Write down the listing again exactly as it appears below, without its pictures.

» Task inputs
● ● ● ●

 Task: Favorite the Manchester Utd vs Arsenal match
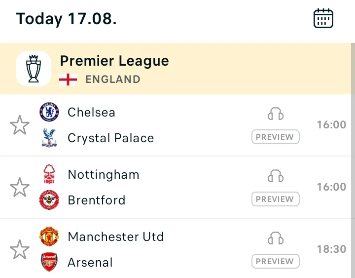click(x=20, y=249)
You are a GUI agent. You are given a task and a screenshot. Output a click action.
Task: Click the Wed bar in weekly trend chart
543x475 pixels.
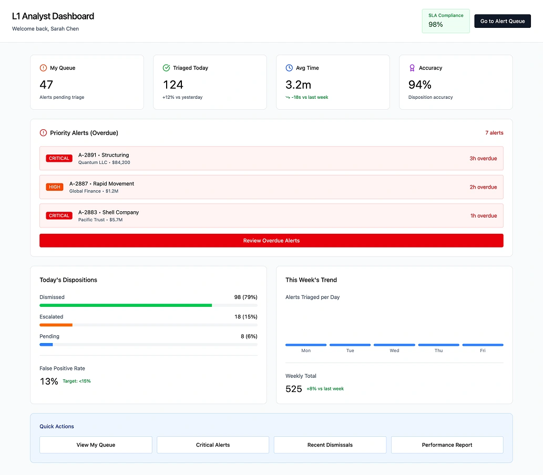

● ● ● ●

» Exercise solution
 Task: Favorite the Manchester Utd vs Arsenal match
click(x=20, y=249)
You are a GUI agent. You are given a task and a screenshot. Output a click action.
Task: Click the Wed bar in weekly trend chart
543x475 pixels.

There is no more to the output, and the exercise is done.